INFORMATION SHOWN START

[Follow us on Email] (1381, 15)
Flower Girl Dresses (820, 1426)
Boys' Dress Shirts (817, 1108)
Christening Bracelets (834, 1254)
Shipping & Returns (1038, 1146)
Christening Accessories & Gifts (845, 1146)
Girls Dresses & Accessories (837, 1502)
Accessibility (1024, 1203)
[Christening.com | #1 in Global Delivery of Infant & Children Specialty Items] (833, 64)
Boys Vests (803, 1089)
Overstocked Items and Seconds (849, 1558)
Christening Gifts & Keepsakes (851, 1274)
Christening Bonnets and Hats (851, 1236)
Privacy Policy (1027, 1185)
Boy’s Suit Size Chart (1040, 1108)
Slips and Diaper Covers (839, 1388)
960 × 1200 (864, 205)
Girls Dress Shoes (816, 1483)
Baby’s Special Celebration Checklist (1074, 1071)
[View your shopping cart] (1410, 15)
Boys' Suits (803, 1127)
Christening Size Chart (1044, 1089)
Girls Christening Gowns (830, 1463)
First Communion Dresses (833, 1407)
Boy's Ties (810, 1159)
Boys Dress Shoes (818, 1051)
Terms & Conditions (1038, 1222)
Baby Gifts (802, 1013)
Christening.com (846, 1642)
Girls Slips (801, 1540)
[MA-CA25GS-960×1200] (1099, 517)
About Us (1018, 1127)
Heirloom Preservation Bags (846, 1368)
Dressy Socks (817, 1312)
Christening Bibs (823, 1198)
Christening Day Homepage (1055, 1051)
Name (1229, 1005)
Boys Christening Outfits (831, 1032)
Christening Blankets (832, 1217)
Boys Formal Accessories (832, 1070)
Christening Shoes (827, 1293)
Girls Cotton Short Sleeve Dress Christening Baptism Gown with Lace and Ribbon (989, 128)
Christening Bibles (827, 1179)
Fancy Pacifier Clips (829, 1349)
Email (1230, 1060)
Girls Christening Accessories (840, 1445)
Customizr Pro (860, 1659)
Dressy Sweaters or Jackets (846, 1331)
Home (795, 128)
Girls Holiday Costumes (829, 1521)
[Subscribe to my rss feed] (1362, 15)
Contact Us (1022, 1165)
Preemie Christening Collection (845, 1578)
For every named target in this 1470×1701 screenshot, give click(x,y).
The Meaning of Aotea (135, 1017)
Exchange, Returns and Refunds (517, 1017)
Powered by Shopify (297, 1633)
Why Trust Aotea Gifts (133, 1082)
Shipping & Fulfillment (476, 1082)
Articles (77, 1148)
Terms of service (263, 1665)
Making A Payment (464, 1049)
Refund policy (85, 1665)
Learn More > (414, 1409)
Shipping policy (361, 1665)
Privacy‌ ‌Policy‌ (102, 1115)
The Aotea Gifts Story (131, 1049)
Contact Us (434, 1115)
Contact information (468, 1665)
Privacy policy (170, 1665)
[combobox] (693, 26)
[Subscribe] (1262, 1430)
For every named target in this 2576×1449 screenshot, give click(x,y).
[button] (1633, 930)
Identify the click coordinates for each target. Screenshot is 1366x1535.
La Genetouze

INFORMATION SHOWN END

TASK STATEMENT =
In the lines above, find the word "Contact" and copy every line it occurs in.

SOLUTION =
Contact Us (1022, 1165)
Contact Us (434, 1115)
Contact information (468, 1665)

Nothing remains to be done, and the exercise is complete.